The death of my second child, in a car accident, at age three, shook my atheistic view of the universe, at least on an emotional/spiritual level. The action of carving, now stone instead of wood, 14 years on, became a space where my atheistic mind-chatter faded back into oblivion, while my body, heart and spirit worked cooperatively to give physical form to the anguish I experienced with that beloved child’s death.

When an Elder came to me and said he had a message from my dead child, which he had received in a sweat lodge ceremony, I placed a mental pause on my atheism and started attending indigenous ceremonies, a wandering circular journey around and back to where my long-ago ancestors had been driven off of their path.

Births and deaths jostled me along, until I was fully engaged in my own traditional ceremonial life, still a devout atheist whenever the topic turned to Christianity, but now something else as well, most vividly revealed in my stone sculptures. The process of working with stone still felt like time off for good behavior from the ceaseless chattering of my mind, but now my life was suddenly full of Elders and other cultural teachers and mentors. These folks began to explain to me what my sculpture in stone was all about.

They would point out things in my work which I hadn’t seen until they did so, but which were completely obvious. My Elders could read them as expressions, literally utterances, of the Rock Spirit. Also, things like why the spiritual pipe bowl is made of stone, and why the pipe stem is made of wood, were explained. The role of the stone in ceremony, particularly the stone’s special function as spiritual spokesperson for a stumbling, bumbling, stuttering, inchoate humanity, patiently working away at getting the message right, became clear to me.

Twenty years on as a stone carver, and professionally so, but with no formal exposure to western theories of art, I began to encounter non-indigenous artists, and hear their opinions about what they did and why they did it. As my profession as a stone carver advanced, I gradually became aware that most artists, even indigenous artists, if trained in a real art school, took personal responsibility for designing and constructing their art work.

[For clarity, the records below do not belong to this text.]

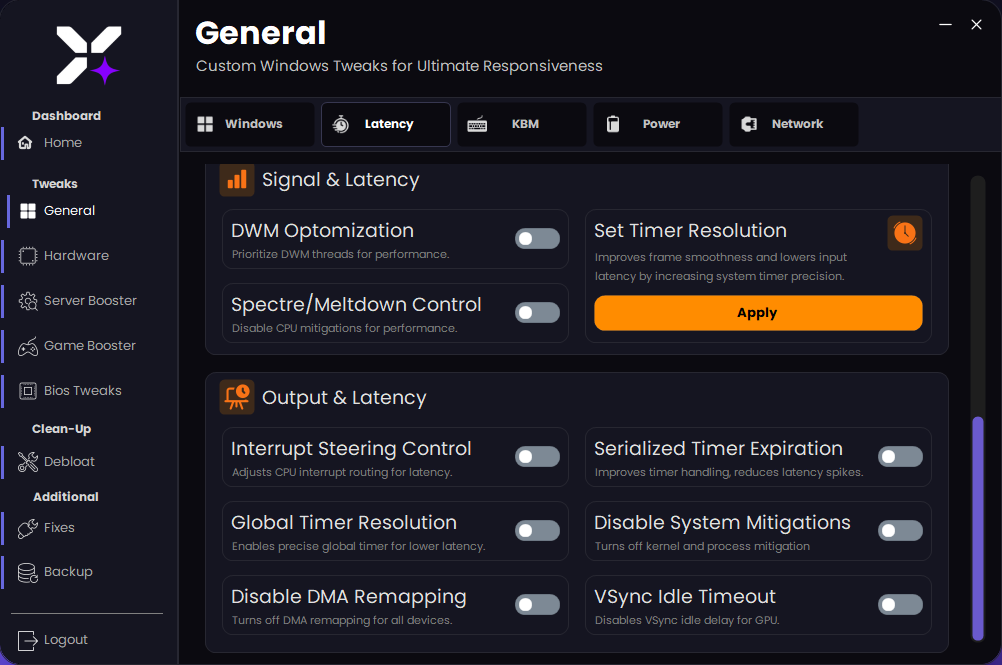Viewport: 1002px width, 665px height.
Task: Click the Bios Tweaks icon
Action: (28, 391)
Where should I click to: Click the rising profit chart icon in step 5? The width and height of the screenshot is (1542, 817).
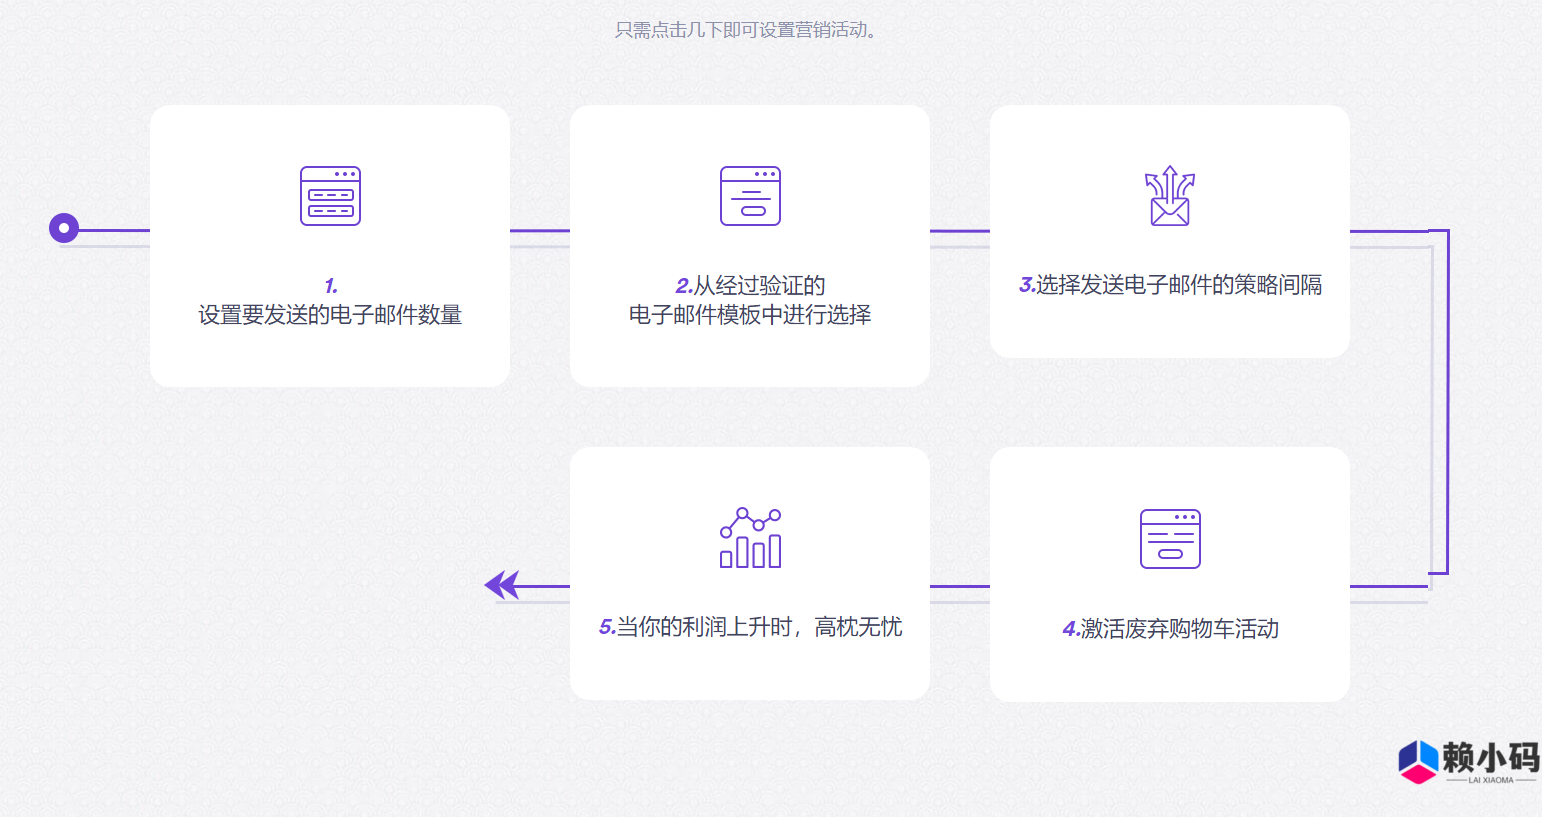(x=749, y=538)
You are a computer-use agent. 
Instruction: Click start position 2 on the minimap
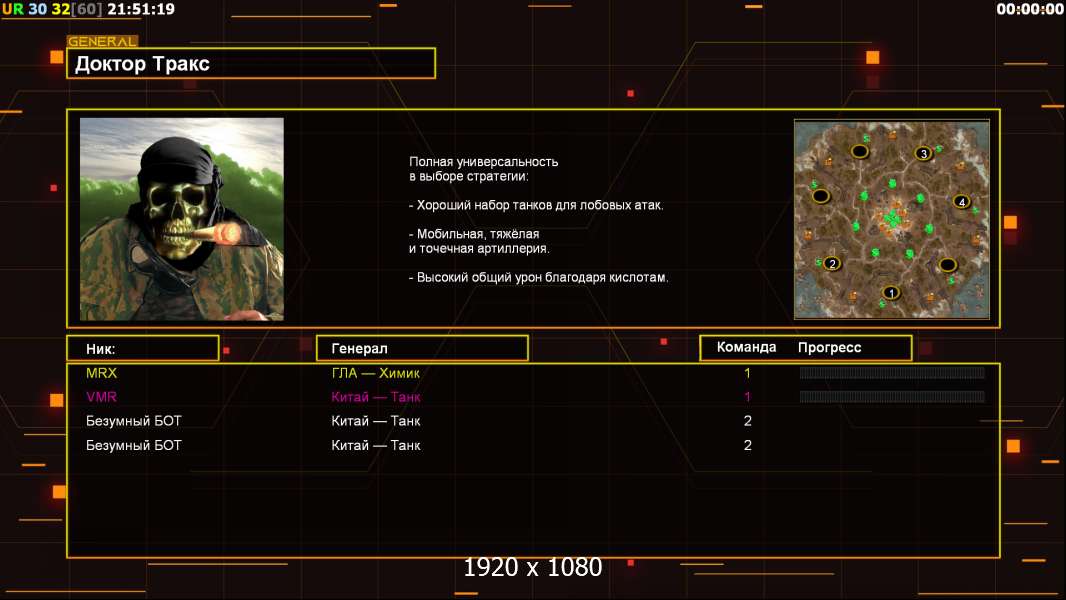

Thirty-six years on as a stone carver I see that the I/me/mine theory of western civilization is shaky, shaken, while still running on blindly over its evolutionary cliff-edge. The lemmings in the middle of the pack are making an anxious discussion about their short-term futures, shouted exchanges are heard above the general din of the stampede, and a few margin-dwelling souls are bolting off in different directions.

The Rock Spirit uses me like any one of the tools I use on my tool trolley, when I roll out into my studio yard. The Rock Spirit pounds on me, knocking off little chips here and there, gradually shaping my consciousness over time. The Rock Spirit contrives to have me leave messages for her/him, in a geological time-scale medium, granite; should there happen to be future human generations, they can contemplate what she/he is saying to them.

Indigenius socialism, through practiced humbility, re-directs the I/me/mine human tendency towards a mother earth/great mystery consciousness. I see this phenomenon as the watermark proof of authenticity of what I'll risk calling genuine indigenous art.

Western societies appropriate indigenous cultural phenomena while almost unthinkingly crushing indigenous realities. A current example is the adoption of various indigenous themes as winter Olympic mascots. By invoking mistanapew, mosom maskwa, mosom mikopeheysew and other indigenous spiritual beings as plush toy souvenirs of the 2010 Winter Olympics, while the entire region where the Olympics are being held is illegally occupied by Canada, is mocking both the notion of law as vigorously promoted by Canadians, and the spiritual relationship between indigenous peoples and the land which Canada claims as its dominion.

All of this passes below the level of consciousness for most Canadians, except, of course, the folks at the Dominion, of Canada.

Gifted with a white privilege suit on his Birth Day, Steinhauer has been slipping back and forth across the invisible boundary between Turtle Island and Canada, since 1952, in his lovely birthday suit. And this is what he saw.